In her lifetime my sister often found herself physically alone at times of crisis. As she is dying, her family has committed to being with her physically as best we can so that she need not feel alone at the end of her journey. My nephew quietly and lovingly spends hours sitting with her. Her daughter-in-law and grandchildren come. I am with her as much as I can be physically, and, when physically absent, with her by telephone, Skype, and by mail. The hospice staff is skillful and sensitive, and keeps watch with us.

We are richly rewarded. When she rouses out of that twilight world that she increasingly inhabits, she often will open her eyes for a moment and say with slow happy awareness, “I see you. You are here,” and then, with a smile, will slip away again into that gray world through which she continues to move away from us.

For the most part I am too tired and too sad to write sensibly. I trust you understand, and will tolerate patiently blogs with minimal content from my preoccupied head.

However, these weeks have strengthened (if that is possible) my long-held insistent belief that building relationships forms one of life’s most important tasks.

One evening I helped Beth with a drink of water. When she finished her labored swallowing, she turned her head so that for a moment her cheek rested against my hand.

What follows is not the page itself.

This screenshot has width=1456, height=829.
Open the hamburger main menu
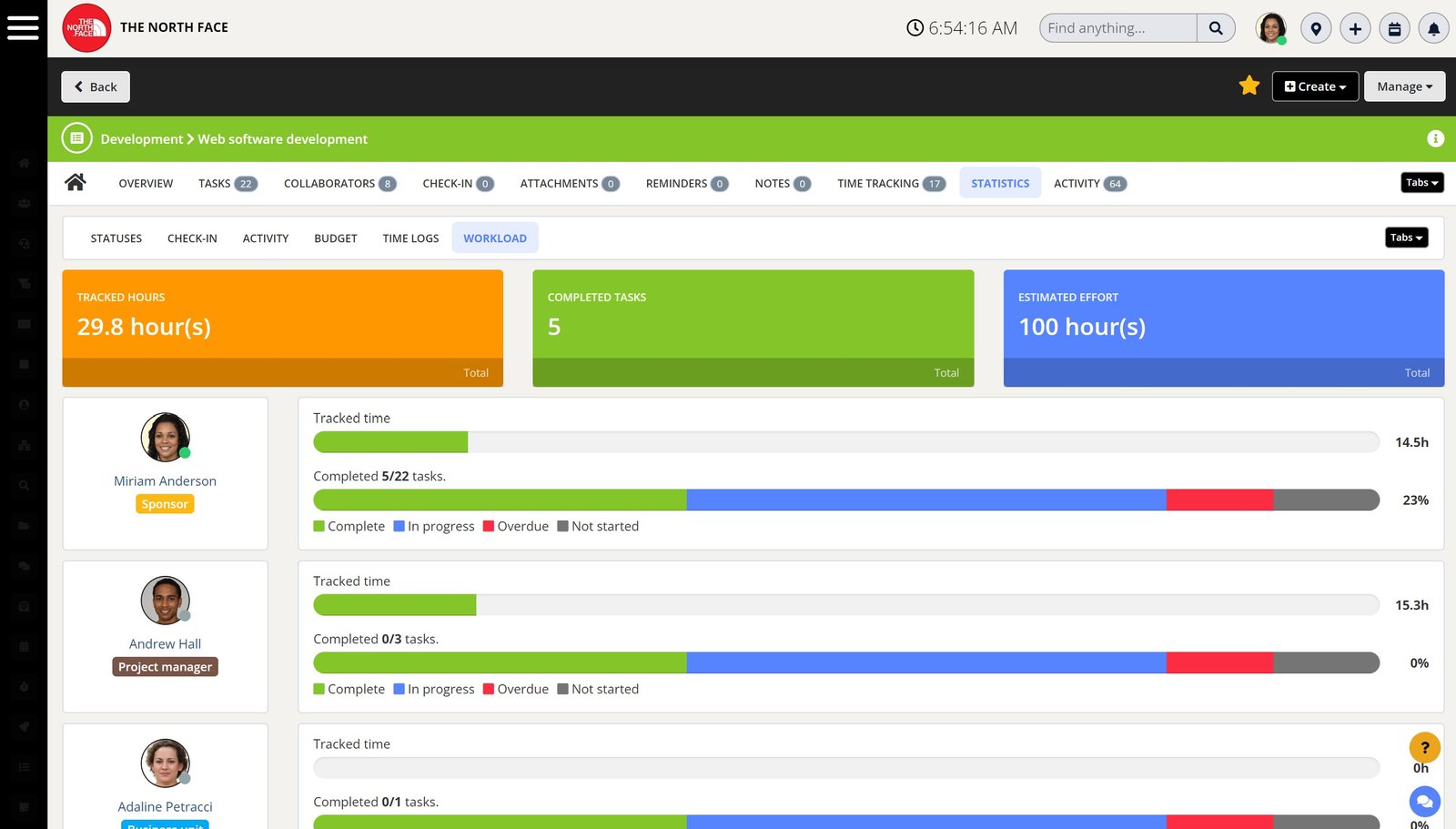coord(23,27)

“Good drink,” she said haltingly with great effort, then, smiling she drifted back to sleep.

Briefly, my eyes filled with uncontrollable tears. I was deeply aware that only the relationship we have built over the years had the power to make that moment a “good drink.”

Thinking with you this week about the way in which only the years of loving, sharing, resolving conflicts, and making music together make the pain of this long goodbye bearable.

See you next week.


1 comment:

  1. have made this journey with 3 family members, all with brain tumors & so appreciate your writing on this topic.